There is no point denying the obvious: Quebec is big, modern, and rich enough to be an independent and successful country.

On the other hand, only a fool would say there is no room whatsoever for Quebec's self-determination within Canada. Just last year, the Supreme Court stated in the Reference Case Concerning the Secession of Quebec that Quebec's right of self-determination is respected within Canada.

However, in evaluating the nature and degree of Quebec's autonomy, the Court failed to address some key questions: Can the constitution be modified without Quebec's consent? Can Quebec's laws be repealed without its consent? Have these scenarios occurred in the past and are they possible in the future?

If the answer to these questions is "yes", then I believe no amount of optimistic talk of "the day after" will lead us beyond the crisis of our federal regime.

In many ways, Quebec means to Canada what Kosovo has meant for Serbia; it is the historical and geographical heart of Canada. For many Canadians, the country is unthinkable without the Gaspé Peninsula, where Cartier set foot, without Quebec City, where Montcalm and Wolfe fought valiantly and died, without Montreal, the true meeting place of English and French.
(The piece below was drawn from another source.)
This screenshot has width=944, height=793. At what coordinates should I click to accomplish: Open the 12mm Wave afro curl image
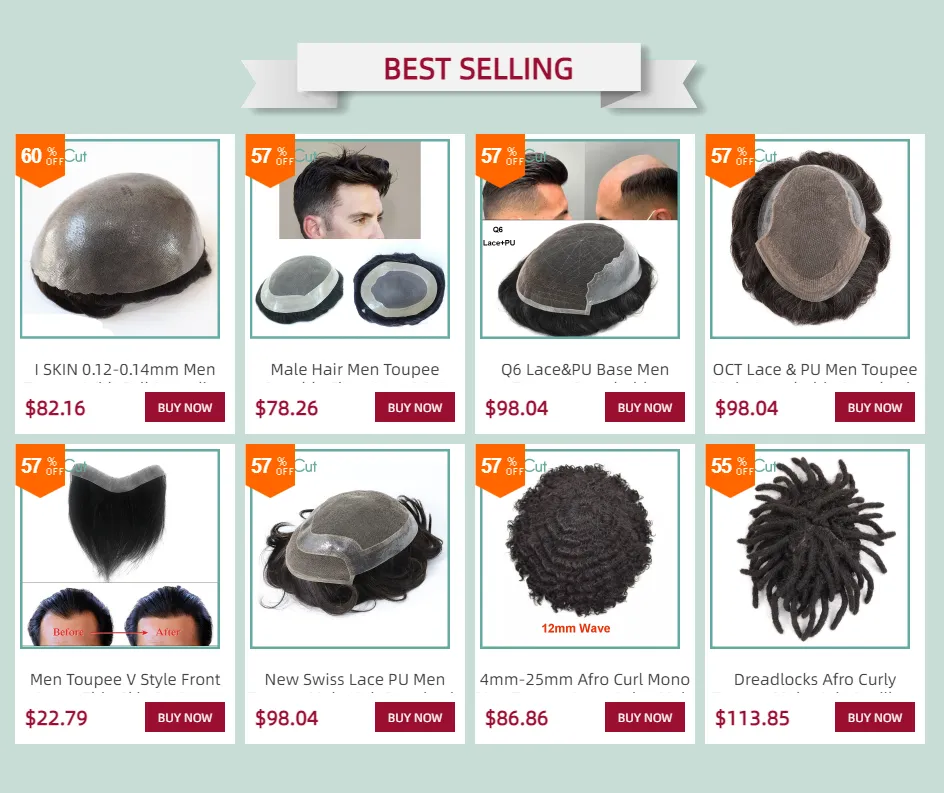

Maybe Quebec sovereigntists have spent too much time drinking champagne in Paris, while neglecting to read Thucydides, the Greek master of political realism. Reading Thucydides carefully helps us appreciate how likely it is that Canada would furiously resist the separation of its land mass and the reduction of its standing in the world -- two major consequences flowing from the withdrawal of Quebec.

Canada is, of course, not Serbia. Nobody in official Ottawa has threatened Quebec with ethnic cleansing, although some partitionist scenarios have clearly evoked it. But is it exaggerating to suggest that force could be used to quash independentist aspirations in Quebec? I think not.

Here are the thoughts of the late Canadian historian, Kenneth McNaught, on this issue: ´"In Canada the use of lethal force is legitimated not by appeal to a constitutional right to bear arms in pursuit of life, liberty and happiness, but by the need to support peace, order and good government; and this is no snappy academic abstration ... [O]ur own history evidences an almost knee-jerk readiness to endorse quick military action to suppress 'illegal' challenges to 'constituted authority' ... There are infinitely more Canadian installations -- governmental, commercial and military -- in Quebec than there was federal property in the American South ... The federal government has an obligation to ensure the security of all these, but beyond that it has a clear responsibility to protect the liberty and security of individual Canadians, including those who oppose a UDI [unilateral declaration of independence]".

These sentences were written close to a decade ago. I see in them the best reflection of the gut reaction of English-speaking Canada's political and intellectual élites to the last Quebec referendum -- and to future ones as well!

Each of us can dream of life after the unity issue. Yet I think most Canadians know in their heart of hearts they will start the next millennium with it unresolved. Tough issues, in all their thorny dimensions, do not simply fade away.